1. A recombinant expression vector, characterized in that, The recombinant expression vector contains at least nucleotides encoding Cad96Ca protein and / or FGFR1 protein; the nucleotide sequence of Cad96Ca protein is selected from the nucleotide sequence shown in NCBI gene number LOC110379194; the nucleotide sequence of FGFR1 protein is selected from the nucleotide sequence shown in NCBI gene number LOC110373728. The recombinant expression vector was obtained by effectively linking the nucleotides encoding the Cad96Ca protein and / or FGFR1 protein to the expression vector. The expression vector is a plasmid, specifically pcDNA3.1 and piex-4; The recombinant expression vector is a recombinant plasmid, and there are two recombinant plasmids. The first plasmid contains nucleotides encoding the Cad96Ca protein and / or FGFR1 protein, which are used to express the Cad96Ca protein and / or FGFR1 protein in the host. The second plasmid contains the juvenile hormone response element E-BOX or E-BOX-like and the gene encoding the target protein.

2. The recombinant expression vector of claim 1, wherein, The juvenile hormone response element E-BOX is a CACGTG and / or GCGTG motif.

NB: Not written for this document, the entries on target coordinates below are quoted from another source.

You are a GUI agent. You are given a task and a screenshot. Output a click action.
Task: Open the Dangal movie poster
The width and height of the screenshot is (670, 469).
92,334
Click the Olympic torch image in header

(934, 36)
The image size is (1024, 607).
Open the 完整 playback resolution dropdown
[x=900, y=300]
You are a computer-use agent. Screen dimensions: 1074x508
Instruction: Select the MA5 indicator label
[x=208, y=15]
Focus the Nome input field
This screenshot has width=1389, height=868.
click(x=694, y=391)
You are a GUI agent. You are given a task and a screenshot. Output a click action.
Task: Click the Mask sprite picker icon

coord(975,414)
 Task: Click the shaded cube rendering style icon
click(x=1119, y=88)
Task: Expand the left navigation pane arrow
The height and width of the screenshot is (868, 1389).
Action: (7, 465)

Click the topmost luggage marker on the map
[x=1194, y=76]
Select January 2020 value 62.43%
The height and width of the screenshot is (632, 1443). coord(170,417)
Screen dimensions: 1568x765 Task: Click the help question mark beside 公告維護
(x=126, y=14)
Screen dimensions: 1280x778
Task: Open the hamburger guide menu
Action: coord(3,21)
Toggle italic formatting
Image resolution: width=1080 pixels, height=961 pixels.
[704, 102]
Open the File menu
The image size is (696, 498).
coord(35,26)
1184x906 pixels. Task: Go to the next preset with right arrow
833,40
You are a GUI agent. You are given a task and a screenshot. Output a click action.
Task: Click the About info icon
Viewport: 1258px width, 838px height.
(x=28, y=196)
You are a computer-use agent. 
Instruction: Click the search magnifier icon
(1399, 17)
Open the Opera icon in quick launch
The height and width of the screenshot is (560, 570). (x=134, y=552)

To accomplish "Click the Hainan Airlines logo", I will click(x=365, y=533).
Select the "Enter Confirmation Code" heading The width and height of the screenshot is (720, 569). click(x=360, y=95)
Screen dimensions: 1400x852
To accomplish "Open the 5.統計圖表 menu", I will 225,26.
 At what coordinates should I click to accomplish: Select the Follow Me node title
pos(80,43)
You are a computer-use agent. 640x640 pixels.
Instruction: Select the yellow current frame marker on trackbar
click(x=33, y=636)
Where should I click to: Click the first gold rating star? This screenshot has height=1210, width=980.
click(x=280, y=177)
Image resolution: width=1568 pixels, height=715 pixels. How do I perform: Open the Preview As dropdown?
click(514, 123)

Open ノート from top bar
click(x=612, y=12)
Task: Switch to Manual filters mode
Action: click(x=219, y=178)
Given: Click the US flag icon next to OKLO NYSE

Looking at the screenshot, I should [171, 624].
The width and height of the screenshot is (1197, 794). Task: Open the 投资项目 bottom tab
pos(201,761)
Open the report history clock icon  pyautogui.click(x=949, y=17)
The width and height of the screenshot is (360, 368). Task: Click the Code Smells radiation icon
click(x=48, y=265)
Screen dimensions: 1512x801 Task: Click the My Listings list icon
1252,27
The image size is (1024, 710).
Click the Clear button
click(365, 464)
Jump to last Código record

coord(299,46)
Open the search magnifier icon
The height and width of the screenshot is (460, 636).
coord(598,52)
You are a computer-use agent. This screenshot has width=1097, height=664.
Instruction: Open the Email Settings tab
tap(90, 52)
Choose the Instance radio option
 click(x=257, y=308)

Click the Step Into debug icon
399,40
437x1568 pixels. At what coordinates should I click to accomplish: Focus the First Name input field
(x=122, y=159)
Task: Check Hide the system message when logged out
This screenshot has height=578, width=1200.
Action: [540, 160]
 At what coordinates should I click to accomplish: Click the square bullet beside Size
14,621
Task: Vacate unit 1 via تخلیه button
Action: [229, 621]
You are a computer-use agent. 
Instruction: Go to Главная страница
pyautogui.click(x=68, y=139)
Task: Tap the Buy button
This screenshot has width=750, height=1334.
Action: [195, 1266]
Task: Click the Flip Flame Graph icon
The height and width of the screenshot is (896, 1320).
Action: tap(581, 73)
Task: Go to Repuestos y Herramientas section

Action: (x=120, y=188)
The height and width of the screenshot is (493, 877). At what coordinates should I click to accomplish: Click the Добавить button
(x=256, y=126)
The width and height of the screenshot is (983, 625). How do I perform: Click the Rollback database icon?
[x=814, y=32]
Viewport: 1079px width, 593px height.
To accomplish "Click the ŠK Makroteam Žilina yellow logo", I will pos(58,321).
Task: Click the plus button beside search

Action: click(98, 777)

3. The recombinant expression vector of claim 1, wherein, The method for constructing the recombinant plasmid is as follows: S1. Amplify the nucleotide sequences encoding the Cad96Ca protein and FGFR1 protein and ligate them into the pcDNA3.1-GFP-His plasmid to obtain the pcDNA3.1-Cad96Ca-GFP-His and pcDNA3.1-FGFR1-GFP-His expression plasmids. S2. The DNA sequence shown in SEQ ID NO.9 preceding the start codon ATG of the cotton bollworm Kr-h1 gene was amplified by PCR and ligated into the pIEx-4-luciferase-RFP plasmid to obtain the pKr-h1-LUC-RFP-His juvenile hormone inducible expression plasmid.

4. A host cell, characterized in that, The host cell contains the recombinant expression vector as described in any one of claims 1-3 of this invention.

5. The host cell of claim 4, wherein The host cell is a eukaryotic cell.

6. The host cell of claim 5, wherein The host cell was a 293T cell.

7. A method for inducing expression of a protein of interest gene based on juvenile hormone, characterized by, The method includes: Applying juvenile hormone to the host cell culture environment as described in any one of claims 4-6; Specifically, the concentration of the juvenile hormone used is 0.5-5 μM, and the duration of use is 1-72 h; The juvenile hormone mentioned is juvenile hormone III; The target protein is LUC-RFP.

8. The use of the recombinant expression vector according to any one of claims 1-3, the host cell according to any one of claims 4-6, or the method according to claim 7 in inducing the expression of the target protein by juvenile hormone.